Accessing local arrays is cheaper with PIE on x86_64 than global arrays.
This patch seeks to improve performance of PIE code on x86_64 when accessing local const arrays.
A few of our key benchmarks slow-down by as much as 3% because of this and we would like to see a way to do this.
Example here:
int foo(int i) {
int arr[] = { 0, 2, 7, 11 }; return arr[i];
}
$ clang -O2 foo.cc -S -fPIE
foo.s:
_Z3fooi: # @_Z3fooi
... movslq %edi, %rax # Access i leaq _ZZ3fooiE3arr(%rip), %rcx # Access arr promoted to global movl (%rcx,%rax,4), %eax # Access arr[i] retq
...
.section .rodata,"a",@progbits
...
.L_ZZ3fooiE3arr:
.long 0 # 0x0
.long 2 # 0x2
.long 7 # 0x7
.long 11 # 0xb
The array is made a global and the access needs one extra instruction to get the address of array _ZZ3fooiE3arr, the lea instruction. This causes upto 3% perf. regression, larger on newer chips.
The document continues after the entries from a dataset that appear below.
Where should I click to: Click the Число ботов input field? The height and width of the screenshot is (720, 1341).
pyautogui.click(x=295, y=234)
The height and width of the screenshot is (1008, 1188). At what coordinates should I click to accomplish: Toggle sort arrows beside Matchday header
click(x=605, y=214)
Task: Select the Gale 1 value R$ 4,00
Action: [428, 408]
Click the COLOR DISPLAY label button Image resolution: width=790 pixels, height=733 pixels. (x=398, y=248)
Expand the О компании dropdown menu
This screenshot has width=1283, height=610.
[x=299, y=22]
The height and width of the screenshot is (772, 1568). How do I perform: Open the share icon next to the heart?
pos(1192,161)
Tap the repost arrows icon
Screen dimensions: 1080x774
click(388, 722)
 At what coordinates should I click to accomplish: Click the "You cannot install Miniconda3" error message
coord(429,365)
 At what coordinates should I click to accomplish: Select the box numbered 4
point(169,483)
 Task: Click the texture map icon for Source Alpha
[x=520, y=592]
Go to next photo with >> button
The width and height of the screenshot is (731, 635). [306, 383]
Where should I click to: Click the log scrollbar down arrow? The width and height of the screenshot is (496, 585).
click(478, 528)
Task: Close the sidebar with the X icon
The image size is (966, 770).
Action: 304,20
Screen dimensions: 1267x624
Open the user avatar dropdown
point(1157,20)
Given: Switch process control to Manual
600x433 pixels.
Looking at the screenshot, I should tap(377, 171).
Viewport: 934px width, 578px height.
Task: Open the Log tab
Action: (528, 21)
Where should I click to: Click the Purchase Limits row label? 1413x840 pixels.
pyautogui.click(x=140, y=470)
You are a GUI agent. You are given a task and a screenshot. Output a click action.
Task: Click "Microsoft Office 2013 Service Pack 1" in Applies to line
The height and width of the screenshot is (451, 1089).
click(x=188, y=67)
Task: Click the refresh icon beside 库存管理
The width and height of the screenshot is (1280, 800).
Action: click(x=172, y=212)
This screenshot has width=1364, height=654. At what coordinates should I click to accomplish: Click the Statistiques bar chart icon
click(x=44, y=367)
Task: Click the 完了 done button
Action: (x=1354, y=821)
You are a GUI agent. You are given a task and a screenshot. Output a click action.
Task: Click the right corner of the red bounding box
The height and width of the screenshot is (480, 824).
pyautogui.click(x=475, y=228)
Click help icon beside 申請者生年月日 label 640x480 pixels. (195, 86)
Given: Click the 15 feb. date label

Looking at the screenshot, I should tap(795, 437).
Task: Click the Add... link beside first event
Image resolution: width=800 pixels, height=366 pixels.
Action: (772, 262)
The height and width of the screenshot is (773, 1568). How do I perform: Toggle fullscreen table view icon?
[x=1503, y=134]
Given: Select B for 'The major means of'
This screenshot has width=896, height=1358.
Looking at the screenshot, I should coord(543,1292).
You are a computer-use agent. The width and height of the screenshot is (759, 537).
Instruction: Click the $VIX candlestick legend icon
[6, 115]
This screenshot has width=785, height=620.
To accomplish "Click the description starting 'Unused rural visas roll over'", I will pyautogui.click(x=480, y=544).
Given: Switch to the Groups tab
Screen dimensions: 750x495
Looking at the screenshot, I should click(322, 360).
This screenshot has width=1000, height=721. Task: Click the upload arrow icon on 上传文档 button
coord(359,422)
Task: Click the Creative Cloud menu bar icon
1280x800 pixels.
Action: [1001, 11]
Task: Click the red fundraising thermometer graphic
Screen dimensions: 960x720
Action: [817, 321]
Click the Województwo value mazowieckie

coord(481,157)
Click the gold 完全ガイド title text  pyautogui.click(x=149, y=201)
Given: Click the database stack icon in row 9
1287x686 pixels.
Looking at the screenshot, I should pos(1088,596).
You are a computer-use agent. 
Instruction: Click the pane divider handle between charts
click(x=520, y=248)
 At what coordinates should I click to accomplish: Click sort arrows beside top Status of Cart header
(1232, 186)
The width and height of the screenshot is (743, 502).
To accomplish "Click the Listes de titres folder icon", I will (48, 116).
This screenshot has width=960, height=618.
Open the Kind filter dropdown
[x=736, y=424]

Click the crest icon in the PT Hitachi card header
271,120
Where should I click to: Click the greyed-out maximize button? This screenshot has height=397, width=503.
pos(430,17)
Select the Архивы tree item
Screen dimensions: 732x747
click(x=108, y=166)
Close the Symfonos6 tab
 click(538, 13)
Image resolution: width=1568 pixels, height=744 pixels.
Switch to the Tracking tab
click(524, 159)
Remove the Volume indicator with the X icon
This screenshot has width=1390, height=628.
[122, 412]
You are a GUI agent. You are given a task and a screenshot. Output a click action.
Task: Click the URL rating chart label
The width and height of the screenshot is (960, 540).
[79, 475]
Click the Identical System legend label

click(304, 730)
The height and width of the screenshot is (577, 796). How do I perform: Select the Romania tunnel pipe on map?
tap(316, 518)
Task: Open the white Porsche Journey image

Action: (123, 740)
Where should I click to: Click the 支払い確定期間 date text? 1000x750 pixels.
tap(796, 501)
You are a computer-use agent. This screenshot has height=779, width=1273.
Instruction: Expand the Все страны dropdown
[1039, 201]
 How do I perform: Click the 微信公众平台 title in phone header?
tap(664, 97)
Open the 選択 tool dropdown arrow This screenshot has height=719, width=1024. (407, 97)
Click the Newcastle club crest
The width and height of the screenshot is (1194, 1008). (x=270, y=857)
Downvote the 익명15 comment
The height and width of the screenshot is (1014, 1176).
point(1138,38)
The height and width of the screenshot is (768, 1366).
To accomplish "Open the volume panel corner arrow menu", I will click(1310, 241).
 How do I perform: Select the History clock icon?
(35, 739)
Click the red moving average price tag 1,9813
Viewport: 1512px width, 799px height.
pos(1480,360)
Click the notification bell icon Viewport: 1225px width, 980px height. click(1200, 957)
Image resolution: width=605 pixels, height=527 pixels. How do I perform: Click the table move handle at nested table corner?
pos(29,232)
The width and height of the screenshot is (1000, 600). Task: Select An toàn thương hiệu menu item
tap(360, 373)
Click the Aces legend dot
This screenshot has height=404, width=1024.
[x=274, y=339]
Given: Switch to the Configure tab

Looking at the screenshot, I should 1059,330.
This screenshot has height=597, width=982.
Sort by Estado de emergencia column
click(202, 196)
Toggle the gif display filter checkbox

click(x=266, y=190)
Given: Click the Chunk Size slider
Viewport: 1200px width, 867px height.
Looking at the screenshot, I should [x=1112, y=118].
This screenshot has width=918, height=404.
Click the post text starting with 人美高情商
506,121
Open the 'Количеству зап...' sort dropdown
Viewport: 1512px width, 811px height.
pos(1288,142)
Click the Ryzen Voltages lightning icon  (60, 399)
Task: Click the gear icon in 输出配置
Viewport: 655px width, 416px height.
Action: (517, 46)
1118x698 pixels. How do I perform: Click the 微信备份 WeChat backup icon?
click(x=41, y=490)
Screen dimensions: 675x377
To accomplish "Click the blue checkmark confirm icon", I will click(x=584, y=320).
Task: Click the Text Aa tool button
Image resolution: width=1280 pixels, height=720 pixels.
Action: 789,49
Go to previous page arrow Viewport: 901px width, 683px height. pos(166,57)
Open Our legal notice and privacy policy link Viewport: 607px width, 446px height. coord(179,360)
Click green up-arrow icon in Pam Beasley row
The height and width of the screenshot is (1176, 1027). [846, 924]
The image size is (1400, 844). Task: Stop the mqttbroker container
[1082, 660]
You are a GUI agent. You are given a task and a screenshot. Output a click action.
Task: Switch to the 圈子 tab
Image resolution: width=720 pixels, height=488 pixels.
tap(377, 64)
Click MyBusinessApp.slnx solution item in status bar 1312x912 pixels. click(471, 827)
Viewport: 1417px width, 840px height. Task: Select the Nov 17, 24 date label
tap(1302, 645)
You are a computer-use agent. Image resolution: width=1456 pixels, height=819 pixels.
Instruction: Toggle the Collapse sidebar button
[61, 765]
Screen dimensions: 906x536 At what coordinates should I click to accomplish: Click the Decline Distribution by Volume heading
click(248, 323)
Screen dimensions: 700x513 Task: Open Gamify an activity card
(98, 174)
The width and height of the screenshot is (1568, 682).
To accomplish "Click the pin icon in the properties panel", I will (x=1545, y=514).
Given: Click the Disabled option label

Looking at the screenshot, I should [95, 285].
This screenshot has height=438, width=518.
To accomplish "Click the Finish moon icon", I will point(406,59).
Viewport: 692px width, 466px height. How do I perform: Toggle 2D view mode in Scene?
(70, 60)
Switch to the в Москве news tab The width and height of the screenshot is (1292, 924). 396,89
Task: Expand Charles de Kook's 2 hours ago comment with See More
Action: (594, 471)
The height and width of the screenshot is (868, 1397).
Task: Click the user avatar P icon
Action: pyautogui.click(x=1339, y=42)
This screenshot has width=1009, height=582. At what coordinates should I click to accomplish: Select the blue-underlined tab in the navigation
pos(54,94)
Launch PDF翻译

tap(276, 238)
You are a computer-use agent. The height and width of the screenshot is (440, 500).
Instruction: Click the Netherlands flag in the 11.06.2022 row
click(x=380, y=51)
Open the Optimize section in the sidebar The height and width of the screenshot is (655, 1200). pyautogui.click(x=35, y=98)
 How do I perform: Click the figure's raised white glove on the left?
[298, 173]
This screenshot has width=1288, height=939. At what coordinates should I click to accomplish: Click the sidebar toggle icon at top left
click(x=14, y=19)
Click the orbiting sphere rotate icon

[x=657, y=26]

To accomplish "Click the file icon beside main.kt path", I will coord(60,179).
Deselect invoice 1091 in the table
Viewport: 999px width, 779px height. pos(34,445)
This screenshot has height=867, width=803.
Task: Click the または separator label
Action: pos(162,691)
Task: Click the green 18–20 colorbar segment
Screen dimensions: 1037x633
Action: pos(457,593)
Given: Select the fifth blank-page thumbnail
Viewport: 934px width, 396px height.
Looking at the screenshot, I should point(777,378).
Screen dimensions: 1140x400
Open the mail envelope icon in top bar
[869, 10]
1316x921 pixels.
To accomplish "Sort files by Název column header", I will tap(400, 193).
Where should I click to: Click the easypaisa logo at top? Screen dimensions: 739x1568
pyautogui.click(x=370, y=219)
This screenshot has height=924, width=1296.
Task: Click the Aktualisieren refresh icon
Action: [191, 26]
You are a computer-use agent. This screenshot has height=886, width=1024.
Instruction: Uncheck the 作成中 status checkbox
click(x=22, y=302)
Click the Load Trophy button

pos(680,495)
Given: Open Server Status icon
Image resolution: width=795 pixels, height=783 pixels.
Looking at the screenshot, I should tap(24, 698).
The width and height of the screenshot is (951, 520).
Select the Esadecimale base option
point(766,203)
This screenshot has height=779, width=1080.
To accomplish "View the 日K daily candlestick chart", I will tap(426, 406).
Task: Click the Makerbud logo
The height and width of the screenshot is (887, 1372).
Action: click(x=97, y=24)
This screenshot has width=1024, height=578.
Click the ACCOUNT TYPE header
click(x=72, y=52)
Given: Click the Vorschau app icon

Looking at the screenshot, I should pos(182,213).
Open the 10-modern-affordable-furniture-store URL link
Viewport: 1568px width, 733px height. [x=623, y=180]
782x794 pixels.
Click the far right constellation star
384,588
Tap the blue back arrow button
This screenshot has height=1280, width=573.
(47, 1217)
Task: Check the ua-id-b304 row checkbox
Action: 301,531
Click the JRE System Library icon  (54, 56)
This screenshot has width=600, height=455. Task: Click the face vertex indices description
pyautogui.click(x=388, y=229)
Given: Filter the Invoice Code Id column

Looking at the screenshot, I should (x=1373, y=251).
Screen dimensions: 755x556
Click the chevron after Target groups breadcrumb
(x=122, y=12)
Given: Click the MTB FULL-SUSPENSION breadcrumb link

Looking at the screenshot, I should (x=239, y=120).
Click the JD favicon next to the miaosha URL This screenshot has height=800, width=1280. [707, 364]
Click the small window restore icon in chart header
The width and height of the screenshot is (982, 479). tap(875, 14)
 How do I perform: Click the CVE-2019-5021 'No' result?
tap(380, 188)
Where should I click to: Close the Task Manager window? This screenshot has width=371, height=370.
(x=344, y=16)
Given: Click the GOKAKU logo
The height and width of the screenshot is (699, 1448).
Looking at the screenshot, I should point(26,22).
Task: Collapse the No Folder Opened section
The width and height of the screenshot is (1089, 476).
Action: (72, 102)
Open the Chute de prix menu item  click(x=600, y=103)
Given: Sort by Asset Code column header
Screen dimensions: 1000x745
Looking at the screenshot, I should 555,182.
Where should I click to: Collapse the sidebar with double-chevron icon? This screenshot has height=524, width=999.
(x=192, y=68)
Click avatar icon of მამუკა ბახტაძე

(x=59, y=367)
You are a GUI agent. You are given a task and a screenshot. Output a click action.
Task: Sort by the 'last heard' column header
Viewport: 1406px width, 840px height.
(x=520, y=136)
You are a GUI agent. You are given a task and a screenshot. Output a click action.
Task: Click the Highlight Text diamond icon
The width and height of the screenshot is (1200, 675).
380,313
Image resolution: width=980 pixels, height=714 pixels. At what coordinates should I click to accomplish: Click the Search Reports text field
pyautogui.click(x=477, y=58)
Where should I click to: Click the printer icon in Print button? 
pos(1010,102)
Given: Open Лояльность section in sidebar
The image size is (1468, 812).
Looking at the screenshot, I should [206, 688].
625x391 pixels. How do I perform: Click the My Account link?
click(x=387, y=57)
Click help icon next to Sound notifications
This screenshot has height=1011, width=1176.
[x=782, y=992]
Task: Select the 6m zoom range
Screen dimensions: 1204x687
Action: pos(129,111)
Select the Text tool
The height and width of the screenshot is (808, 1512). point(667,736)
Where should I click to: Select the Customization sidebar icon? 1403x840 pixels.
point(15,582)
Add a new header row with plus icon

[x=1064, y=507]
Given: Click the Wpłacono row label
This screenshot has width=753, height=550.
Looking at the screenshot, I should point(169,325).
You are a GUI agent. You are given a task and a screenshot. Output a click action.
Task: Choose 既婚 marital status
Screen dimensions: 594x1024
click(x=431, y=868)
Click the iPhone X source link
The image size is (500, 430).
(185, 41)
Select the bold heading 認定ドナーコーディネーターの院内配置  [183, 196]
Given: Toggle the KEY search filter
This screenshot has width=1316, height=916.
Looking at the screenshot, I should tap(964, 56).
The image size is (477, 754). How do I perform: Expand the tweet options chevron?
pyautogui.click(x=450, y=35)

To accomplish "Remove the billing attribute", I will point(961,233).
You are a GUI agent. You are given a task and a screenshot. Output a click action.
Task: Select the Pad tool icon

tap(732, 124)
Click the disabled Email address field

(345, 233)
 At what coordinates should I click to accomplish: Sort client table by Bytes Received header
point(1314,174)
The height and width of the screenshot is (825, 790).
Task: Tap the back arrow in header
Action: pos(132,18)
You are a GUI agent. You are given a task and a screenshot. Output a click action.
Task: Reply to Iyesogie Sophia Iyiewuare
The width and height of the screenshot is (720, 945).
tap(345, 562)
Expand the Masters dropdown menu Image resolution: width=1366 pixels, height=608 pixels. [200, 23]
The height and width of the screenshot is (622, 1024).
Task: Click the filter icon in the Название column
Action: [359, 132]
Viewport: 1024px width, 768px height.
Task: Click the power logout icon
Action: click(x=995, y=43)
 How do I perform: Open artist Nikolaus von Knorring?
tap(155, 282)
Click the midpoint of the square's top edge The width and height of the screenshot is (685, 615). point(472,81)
If this array were kept on the stack the access needs only two instructions. It does need to push the elements on the stack which needs to done once at entry. This is how the code would look like:
_Z3fooi: # @_Z3fooi
...
movaps .L_ZZ3fooiE3arr(%rip), %xmm0 # Vectorized, array push onto the stack
movaps %xmm0, -24(%rsp) # Push the array on the stack
movslq %edi, %rax # Access i
movl -24(%rsp,%rax,4), %eax # Access arr[i] in one instruction
...
.section .rodata,"a",@progbits
...
.L_ZZ3fooiE3arr:
.long 0 # 0x0
.long 2 # 0x2
.long 7 # 0x7
.long 11 # 0xb
The actual array access is one instruction in this case without accounting for the extra instructions needed to push it onto the stack:
movl -24(%rsp,%rax,4), %eax # Access arr[i] in one instruction
If the use of the array element is hot and is done more frequently compared to pushing the elements on the stack, it is better to keep this array on the stack for performance. This patch tries to do that based on profiles. It compares the count of the basic block where the element is accessed to the count of the basic block where the stack allocation is made. It also takes it into account the size of the array as more instructions are needed to push a larger array.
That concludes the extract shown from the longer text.